**Supplied material:**
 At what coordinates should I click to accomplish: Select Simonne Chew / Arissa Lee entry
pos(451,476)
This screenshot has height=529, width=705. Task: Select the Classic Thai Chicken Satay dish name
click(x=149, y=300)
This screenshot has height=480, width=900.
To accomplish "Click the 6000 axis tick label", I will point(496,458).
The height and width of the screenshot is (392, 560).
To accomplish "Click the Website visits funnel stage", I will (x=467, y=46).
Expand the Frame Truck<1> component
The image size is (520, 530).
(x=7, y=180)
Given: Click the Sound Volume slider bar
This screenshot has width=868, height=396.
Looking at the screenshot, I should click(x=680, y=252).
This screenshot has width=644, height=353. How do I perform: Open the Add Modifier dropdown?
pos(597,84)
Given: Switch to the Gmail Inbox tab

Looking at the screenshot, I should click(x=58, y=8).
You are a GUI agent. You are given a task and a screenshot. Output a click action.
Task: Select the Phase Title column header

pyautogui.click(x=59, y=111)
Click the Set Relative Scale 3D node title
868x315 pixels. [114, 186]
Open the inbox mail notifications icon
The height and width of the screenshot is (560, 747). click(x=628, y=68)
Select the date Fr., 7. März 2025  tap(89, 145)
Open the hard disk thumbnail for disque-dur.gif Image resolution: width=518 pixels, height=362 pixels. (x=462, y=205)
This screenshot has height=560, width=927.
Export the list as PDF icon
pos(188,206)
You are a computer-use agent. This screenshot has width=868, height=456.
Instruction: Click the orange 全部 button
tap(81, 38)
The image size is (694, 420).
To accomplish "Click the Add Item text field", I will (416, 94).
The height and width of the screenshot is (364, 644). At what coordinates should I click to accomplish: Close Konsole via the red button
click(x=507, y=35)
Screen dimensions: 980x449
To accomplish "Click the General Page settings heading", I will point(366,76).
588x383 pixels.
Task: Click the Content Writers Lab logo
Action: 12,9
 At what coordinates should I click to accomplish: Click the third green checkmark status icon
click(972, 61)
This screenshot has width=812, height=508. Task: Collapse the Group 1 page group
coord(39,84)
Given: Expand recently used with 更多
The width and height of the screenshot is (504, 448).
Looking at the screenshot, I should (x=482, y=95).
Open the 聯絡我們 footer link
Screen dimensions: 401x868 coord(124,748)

**Work required:**
In the entries above, find each line with the word "agent" and show it.

**Solution to the problem:**
You are a GUI agent. You are given a task and a screenshot. Output a click action.
You are a computer-use agent. This screenshot has width=868, height=456.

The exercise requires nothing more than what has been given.